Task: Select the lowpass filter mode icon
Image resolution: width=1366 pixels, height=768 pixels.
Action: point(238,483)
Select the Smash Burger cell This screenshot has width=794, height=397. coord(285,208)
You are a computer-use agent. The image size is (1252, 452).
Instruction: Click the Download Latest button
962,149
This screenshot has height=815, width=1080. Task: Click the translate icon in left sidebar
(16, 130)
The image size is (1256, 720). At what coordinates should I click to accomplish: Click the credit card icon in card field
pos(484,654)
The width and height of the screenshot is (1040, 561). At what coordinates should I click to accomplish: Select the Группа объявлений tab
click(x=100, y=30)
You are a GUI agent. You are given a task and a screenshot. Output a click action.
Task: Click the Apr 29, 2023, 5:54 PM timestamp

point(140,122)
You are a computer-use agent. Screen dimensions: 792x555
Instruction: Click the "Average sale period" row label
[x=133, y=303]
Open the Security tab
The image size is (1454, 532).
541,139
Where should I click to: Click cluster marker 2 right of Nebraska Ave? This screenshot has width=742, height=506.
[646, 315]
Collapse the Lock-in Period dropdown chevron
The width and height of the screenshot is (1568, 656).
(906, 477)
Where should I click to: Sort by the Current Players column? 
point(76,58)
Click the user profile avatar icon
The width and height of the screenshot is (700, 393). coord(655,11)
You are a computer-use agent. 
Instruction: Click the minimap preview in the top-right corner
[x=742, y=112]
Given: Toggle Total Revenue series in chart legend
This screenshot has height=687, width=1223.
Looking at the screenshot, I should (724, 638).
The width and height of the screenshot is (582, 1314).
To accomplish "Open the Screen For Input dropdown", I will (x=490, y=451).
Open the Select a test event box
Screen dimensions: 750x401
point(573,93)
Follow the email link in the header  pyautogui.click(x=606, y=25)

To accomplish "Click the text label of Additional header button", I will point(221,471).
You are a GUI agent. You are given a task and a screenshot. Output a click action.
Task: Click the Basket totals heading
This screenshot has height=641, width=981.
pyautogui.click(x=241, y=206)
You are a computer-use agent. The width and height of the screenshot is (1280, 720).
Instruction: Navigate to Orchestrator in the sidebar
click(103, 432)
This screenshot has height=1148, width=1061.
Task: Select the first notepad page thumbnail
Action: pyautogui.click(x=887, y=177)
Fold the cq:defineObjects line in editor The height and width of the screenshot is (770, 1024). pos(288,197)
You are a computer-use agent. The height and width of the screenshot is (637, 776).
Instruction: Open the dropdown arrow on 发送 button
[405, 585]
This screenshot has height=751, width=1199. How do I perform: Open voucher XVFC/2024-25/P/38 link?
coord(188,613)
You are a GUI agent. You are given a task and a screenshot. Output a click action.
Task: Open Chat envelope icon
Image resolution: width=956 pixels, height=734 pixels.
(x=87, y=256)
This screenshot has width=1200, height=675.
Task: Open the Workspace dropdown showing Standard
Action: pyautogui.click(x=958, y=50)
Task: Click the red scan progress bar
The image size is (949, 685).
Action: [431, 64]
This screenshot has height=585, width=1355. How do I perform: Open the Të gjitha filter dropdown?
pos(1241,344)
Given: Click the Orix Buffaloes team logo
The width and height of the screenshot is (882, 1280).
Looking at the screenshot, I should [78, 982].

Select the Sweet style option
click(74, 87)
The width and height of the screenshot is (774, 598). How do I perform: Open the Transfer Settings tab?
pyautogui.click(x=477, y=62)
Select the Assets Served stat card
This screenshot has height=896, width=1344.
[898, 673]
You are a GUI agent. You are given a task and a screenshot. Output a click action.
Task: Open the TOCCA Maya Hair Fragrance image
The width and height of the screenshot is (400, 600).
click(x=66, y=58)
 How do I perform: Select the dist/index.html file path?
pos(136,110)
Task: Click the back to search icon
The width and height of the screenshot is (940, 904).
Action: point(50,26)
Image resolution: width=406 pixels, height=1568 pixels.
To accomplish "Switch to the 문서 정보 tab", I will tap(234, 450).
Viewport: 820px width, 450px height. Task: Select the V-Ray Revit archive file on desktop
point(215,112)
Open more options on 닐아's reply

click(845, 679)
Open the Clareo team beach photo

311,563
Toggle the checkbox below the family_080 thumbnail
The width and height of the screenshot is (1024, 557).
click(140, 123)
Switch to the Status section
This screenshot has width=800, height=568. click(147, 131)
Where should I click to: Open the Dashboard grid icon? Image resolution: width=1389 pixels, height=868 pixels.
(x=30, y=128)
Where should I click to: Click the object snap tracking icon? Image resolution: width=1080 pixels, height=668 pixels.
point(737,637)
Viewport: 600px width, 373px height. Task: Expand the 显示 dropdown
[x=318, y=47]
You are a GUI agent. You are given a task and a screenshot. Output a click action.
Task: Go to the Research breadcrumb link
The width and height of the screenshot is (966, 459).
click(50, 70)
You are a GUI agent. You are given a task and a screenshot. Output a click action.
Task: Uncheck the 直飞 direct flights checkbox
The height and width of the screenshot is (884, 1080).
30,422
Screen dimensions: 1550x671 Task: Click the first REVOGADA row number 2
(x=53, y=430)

§

Reproduce the preceding records exactly and completely.

● **Task solution**
Task: Select the lowpass filter mode icon
Image resolution: width=1366 pixels, height=768 pixels.
Action: point(238,483)
Select the Smash Burger cell This screenshot has width=794, height=397. coord(285,208)
You are a computer-use agent. The image size is (1252, 452).
Instruction: Click the Download Latest button
962,149
This screenshot has height=815, width=1080. Task: Click the translate icon in left sidebar
(16, 130)
The image size is (1256, 720). At what coordinates should I click to accomplish: Click the credit card icon in card field
pos(484,654)
The width and height of the screenshot is (1040, 561). At what coordinates should I click to accomplish: Select the Группа объявлений tab
click(x=100, y=30)
You are a GUI agent. You are given a task and a screenshot. Output a click action.
Task: Click the Apr 29, 2023, 5:54 PM timestamp

point(140,122)
You are a computer-use agent. Screen dimensions: 792x555
Instruction: Click the "Average sale period" row label
[x=133, y=303]
Open the Security tab
The image size is (1454, 532).
541,139
Where should I click to: Click cluster marker 2 right of Nebraska Ave? This screenshot has width=742, height=506.
[646, 315]
Collapse the Lock-in Period dropdown chevron
The width and height of the screenshot is (1568, 656).
(906, 477)
Where should I click to: Sort by the Current Players column? 
point(76,58)
Click the user profile avatar icon
The width and height of the screenshot is (700, 393). coord(655,11)
You are a computer-use agent. 
Instruction: Click the minimap preview in the top-right corner
[x=742, y=112]
Given: Toggle Total Revenue series in chart legend
This screenshot has height=687, width=1223.
Looking at the screenshot, I should (724, 638).
The width and height of the screenshot is (582, 1314).
To accomplish "Open the Screen For Input dropdown", I will (x=490, y=451).
Open the Select a test event box
Screen dimensions: 750x401
point(573,93)
Follow the email link in the header  pyautogui.click(x=606, y=25)

To accomplish "Click the text label of Additional header button", I will point(221,471).
You are a GUI agent. You are given a task and a screenshot. Output a click action.
Task: Click the Basket totals heading
This screenshot has height=641, width=981.
pyautogui.click(x=241, y=206)
You are a computer-use agent. The width and height of the screenshot is (1280, 720).
Instruction: Navigate to Orchestrator in the sidebar
click(103, 432)
This screenshot has height=1148, width=1061.
Task: Select the first notepad page thumbnail
Action: pyautogui.click(x=887, y=177)
Fold the cq:defineObjects line in editor The height and width of the screenshot is (770, 1024). pos(288,197)
You are a computer-use agent. The height and width of the screenshot is (637, 776).
Instruction: Open the dropdown arrow on 发送 button
[405, 585]
This screenshot has height=751, width=1199. How do I perform: Open voucher XVFC/2024-25/P/38 link?
coord(188,613)
You are a GUI agent. You are given a task and a screenshot. Output a click action.
Task: Open Chat envelope icon
Image resolution: width=956 pixels, height=734 pixels.
(x=87, y=256)
This screenshot has width=1200, height=675.
Task: Open the Workspace dropdown showing Standard
Action: pyautogui.click(x=958, y=50)
Task: Click the red scan progress bar
The image size is (949, 685).
Action: [431, 64]
This screenshot has height=585, width=1355. How do I perform: Open the Të gjitha filter dropdown?
pos(1241,344)
Given: Click the Orix Buffaloes team logo
The width and height of the screenshot is (882, 1280).
Looking at the screenshot, I should [78, 982].

Select the Sweet style option
click(74, 87)
The width and height of the screenshot is (774, 598). How do I perform: Open the Transfer Settings tab?
pyautogui.click(x=477, y=62)
Select the Assets Served stat card
This screenshot has height=896, width=1344.
[898, 673]
You are a GUI agent. You are given a task and a screenshot. Output a click action.
Task: Open the TOCCA Maya Hair Fragrance image
The width and height of the screenshot is (400, 600).
click(x=66, y=58)
 How do I perform: Select the dist/index.html file path?
pos(136,110)
Task: Click the back to search icon
The width and height of the screenshot is (940, 904).
Action: point(50,26)
Image resolution: width=406 pixels, height=1568 pixels.
To accomplish "Switch to the 문서 정보 tab", I will tap(234, 450).
Viewport: 820px width, 450px height. Task: Select the V-Ray Revit archive file on desktop
point(215,112)
Open more options on 닐아's reply

click(845, 679)
Open the Clareo team beach photo

311,563
Toggle the checkbox below the family_080 thumbnail
The width and height of the screenshot is (1024, 557).
click(140, 123)
Switch to the Status section
This screenshot has width=800, height=568. click(147, 131)
Where should I click to: Open the Dashboard grid icon? Image resolution: width=1389 pixels, height=868 pixels.
(x=30, y=128)
Where should I click to: Click the object snap tracking icon? Image resolution: width=1080 pixels, height=668 pixels.
point(737,637)
Viewport: 600px width, 373px height. Task: Expand the 显示 dropdown
[x=318, y=47]
You are a GUI agent. You are given a task and a screenshot. Output a click action.
Task: Go to the Research breadcrumb link
The width and height of the screenshot is (966, 459).
click(50, 70)
You are a GUI agent. You are given a task and a screenshot. Output a click action.
Task: Uncheck the 直飞 direct flights checkbox
The height and width of the screenshot is (884, 1080).
30,422
Screen dimensions: 1550x671 Task: Click the first REVOGADA row number 2
(x=53, y=430)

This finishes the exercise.